**Text section:**

By: U.S Department of Education (2004)

What parents do or don't do in the preschool years has a lasting impact on children's reading ability. Learn some facts about the importance and need for literacy experiences in the first three years.

Just as a child develops language skills long before being able to speak, the child also develops literacy skills long before being able to read. What parents do, or don't do, has a lasting impact on their child's reading skill and literacy.

  • Children develop much of their capacity for learning in the first three years of life, when their brains grow to 90 percent of their eventual adult weight. When parents talk, sing, and read to their child, links among the child's brain cells are strengthened and new cells and links are formed.
  • Play is the work of young children. From the first lullaby to dramatization of a favorite story, music and other creative arts can stimulate language and literacy development. Parents can help build pre-literacy skills through dramatic play and one-on-one interaction.
  • Many pediatricians believe that a child who has never held a book or listened to a story is not a fully healthy child. Reading aloud to young children is so critical that the American Academy of Pediatrics recommends that doctors prescribe reading activities along with other advice given to parents at regular check-ups.
  • Despite the considerable evidence of a relationship between reading regularly to a child and that child's later reading development, six in ten babies and five in ten toddlers are not read to regularly by parents or family members.

Fast Facts on Raising Readers. What Families Can Do. America Reads Challenge, U.S. Department of Education.

**Problems to solve:**
1 > Answer these questions from the text on early literacy:
(a) In the first three years of life, what percentage of their eventual adult weight do children's brains reach?
(b) What does the American Academy of Pediatrics recommend that doctors prescribe?
(c) How many toddlers in ten are not read to regularly by parents or family members?
2 > Print the early literacy text from "What parents do or" up to and including "links are formed.".
The items after this point are not needed.

**Data listing:**
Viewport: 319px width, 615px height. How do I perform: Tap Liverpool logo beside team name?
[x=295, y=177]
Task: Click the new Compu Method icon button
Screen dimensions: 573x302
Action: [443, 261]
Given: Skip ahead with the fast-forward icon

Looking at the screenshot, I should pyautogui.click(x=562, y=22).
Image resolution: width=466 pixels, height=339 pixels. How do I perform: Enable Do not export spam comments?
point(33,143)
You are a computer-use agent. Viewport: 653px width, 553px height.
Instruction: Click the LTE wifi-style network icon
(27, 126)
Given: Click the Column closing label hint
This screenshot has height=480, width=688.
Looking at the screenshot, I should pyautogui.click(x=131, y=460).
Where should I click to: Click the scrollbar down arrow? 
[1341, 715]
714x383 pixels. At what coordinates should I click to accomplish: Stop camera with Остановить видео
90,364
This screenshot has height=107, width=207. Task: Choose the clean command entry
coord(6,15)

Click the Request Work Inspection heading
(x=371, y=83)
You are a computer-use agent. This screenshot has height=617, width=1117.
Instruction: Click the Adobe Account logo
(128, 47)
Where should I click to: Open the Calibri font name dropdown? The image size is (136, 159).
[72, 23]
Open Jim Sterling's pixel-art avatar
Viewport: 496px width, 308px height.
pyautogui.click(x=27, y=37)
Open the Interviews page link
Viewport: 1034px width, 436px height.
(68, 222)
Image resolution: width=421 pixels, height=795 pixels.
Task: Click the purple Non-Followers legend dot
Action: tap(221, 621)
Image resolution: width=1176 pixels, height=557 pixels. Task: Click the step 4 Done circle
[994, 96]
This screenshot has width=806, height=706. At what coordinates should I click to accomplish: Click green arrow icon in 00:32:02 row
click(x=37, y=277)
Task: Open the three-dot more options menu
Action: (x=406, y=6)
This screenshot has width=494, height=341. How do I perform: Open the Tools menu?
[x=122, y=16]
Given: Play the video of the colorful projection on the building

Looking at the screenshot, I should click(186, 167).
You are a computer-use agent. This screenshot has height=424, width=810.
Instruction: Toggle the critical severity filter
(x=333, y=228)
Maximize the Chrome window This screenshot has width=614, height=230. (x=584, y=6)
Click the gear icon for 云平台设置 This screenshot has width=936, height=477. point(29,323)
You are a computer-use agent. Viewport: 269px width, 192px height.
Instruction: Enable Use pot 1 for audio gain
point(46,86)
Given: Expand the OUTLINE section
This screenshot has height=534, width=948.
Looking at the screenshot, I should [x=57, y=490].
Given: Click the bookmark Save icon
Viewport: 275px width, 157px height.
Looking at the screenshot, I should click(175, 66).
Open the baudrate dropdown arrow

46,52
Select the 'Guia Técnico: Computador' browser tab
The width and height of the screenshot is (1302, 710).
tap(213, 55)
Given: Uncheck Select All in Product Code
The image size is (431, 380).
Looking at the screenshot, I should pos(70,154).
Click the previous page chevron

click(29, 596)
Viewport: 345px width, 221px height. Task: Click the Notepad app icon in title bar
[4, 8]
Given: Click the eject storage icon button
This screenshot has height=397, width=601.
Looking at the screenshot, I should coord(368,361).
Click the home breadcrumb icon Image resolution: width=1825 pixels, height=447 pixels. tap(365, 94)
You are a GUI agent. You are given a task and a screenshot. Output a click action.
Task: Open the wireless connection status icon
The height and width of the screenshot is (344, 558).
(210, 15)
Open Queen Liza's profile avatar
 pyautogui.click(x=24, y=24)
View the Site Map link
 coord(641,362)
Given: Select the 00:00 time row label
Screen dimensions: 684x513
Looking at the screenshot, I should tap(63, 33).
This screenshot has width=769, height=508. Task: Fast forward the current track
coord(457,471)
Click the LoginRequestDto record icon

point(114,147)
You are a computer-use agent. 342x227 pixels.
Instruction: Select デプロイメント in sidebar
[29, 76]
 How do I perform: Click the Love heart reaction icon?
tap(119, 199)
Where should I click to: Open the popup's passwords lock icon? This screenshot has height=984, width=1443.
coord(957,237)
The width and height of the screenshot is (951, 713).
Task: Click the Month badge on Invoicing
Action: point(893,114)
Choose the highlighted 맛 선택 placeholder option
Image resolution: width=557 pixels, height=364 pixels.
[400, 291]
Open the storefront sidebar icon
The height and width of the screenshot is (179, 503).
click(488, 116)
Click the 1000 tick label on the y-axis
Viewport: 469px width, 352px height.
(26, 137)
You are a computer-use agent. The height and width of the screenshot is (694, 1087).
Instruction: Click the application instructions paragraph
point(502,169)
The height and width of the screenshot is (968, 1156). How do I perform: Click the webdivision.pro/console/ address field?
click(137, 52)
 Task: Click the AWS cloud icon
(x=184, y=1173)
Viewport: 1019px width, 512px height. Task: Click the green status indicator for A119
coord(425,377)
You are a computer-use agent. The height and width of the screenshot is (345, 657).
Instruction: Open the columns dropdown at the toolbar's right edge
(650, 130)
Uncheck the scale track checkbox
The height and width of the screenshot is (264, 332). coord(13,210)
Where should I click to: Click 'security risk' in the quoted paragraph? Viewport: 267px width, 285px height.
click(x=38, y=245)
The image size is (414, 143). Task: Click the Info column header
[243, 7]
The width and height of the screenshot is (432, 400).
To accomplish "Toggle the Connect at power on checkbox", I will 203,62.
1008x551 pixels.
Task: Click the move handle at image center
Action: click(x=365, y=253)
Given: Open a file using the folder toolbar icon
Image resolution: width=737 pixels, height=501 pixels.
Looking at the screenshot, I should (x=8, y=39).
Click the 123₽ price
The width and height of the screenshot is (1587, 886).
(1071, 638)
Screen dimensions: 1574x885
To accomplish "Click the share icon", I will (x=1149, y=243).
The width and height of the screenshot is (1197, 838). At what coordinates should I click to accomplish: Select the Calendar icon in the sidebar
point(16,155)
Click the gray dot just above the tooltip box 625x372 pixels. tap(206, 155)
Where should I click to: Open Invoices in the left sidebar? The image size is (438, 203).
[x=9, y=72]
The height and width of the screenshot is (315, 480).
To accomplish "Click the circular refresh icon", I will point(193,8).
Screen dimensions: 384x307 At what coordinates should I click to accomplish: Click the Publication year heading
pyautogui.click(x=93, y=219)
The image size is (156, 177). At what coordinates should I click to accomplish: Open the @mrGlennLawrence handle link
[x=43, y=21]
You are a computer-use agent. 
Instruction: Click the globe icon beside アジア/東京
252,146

**Solution list:**
1 >
(a) 90 percent.
(b) Reading activities, along with other advice given to parents at regular check-ups.
(c) Five in ten.

2 >
What parents do or don't do in the preschool years has a lasting impact on children's reading ability. Learn some facts about the importance and need for literacy experiences in the first three years.

Just as a child develops language skills long before being able to speak, the child also develops literacy skills long before being able to read. What parents do, or don't do, has a lasting impact on their child's reading skill and literacy.

  • Children develop much of their capacity for learning in the first three years of life, when their brains grow to 90 percent of their eventual adult weight. When parents talk, sing, and read to their child, links among the child's brain cells are strengthened and new cells and links are formed.